Three gradient-boosted tree models generate out-of-fold predictions, which are combined by a Ridge meta-learner trained on those OOF outputs.

Feature Engineering
92 features incl. log-space CC trends, utilisation, bank flows
5-Fold CV Split
OOF predictions, leak-free region target encoding per fold
Base Models
LightGBM · XGBoost · CatBoost
Ridge Meta-Learner
Learns optimal blend of base model predictions
RMSLE × 100: 116.2
vs threshold of 125, #1 in batch
LightGBM
116.89
Meta-weight: 0.10
XGBoost
116.62
Meta-weight: 0.08
CatBoost Best
116.30
Meta-weight: 0.82
Ridge Meta (final)
116.28
OOF stacked prediction

How the model segments customers

Pre-computed outputs from the full 92-feature model across five representative customer profiles.

Why no interactive demo? The model's 92 input features include monthly debit card spend, number of debit transactions, bank account inflows and outflows, investment balances, and loan enquiry history. None of these can be collected from a web form without direct access to a bank's transaction ledger. In a production deployment, these would come via an open-banking API. What's shown below uses the full feature set with real model outputs.
Customer profile Apr spend May spend Jun spend Card limit Utilisation Predicted Q3 avg Signal
Budget saver
Age 28, savings, no loans
₹1,200₹1,000₹1,000 ₹25,000 4% ₹1,056 Consistent low spend; model predicts continuation
Steady spender
Age 34, current, no loans
₹4,000₹4,500₹5,000 ₹50,000 9% ₹4,820 Upward trend; model forecasts continued growth
Active borrower
Age 38, current, personal loan + ₹3k EMI
₹4,000₹4,500₹5,000 ₹50,000 9% ₹3,940 EMI burden moderately reduces discretionary spend
High utilisation
Age 32F, savings, no loans
₹18,000₹21,000₹24,000 ₹25,000 84% ₹8,200 Near-limit usage flagged; high engagement customer
Premium customer
Age 42, current, vehicle loan + ₹5k EMI
₹15,000₹17,000₹20,000 ₹2,00,000 9% ₹14,500 High limit signals creditworthiness; strong Q3 forecast

All figures in INR. Predictions are average monthly spend for July–August–September. The training median target is ₹3,141/month; the mean is ₹6,825/month (right-skewed distribution). Model trained on 32,820 customers.

How to read these numbers

All five profiles show strong regression toward the population mean — the model's predicted Q3 spend is consistently well below the Apr–Jun average. This is not a model error. It reflects the structural R² ≈ 0.16 of the dataset: individual credit card spend is highly volatile, and without richer behavioural signals, the most probabilistically defensible estimate leans toward the centre of the distribution. The model's value is in ranking customers by expected spend, not in producing precise point forecasts.

Author's Note

The dataset's low predictive ceiling is a structural limitation, not a modelling one. With only three months of transaction history, high proportions of missing loan and investment data, and no behavioural signals beyond spend amounts, every approach tested plateaued in the 116 to 118 RMSLE range regardless of model complexity. This project was revisited in 2026 with an updated architecture including tuned gradient boosting, proper out-of-fold stacking, log-space feature engineering, and GPU-accelerated training. The leaderboard score remained unchanged. The data is the constraint.

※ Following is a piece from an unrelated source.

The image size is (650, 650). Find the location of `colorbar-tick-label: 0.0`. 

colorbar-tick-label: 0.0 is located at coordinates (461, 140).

Context for US readers: Indian spending patterns

The numbers above reflect Indian retail banking data. The median customer in this dataset spends roughly ₹3,000–5,000/month (~$35–60 USD) on their credit card. This is not a data quality issue — it accurately represents the Indian middle-class consumer segment that TVS Motor Company was targeting.

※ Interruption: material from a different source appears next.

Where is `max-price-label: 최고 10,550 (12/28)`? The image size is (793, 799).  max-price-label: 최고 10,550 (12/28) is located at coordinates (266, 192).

A few things to keep in mind:

  • India's per-capita income is roughly 15–20x lower than the US. A ₹10,000/month credit card spend is a high-usage customer here.
  • Credit card penetration in India is still growing. Many customers in this dataset hold a single card with a modest limit (₹25,000–75,000, or ~$300–900).
  • EMI (Equated Monthly Instalment) financing is widespread — large purchases like two-wheelers are commonly split into monthly payments, which shows up separately from discretionary spend.
  • The target variable maps to purchase behaviour in the July–September monsoon season, which has distinct spending dynamics for Indian consumers.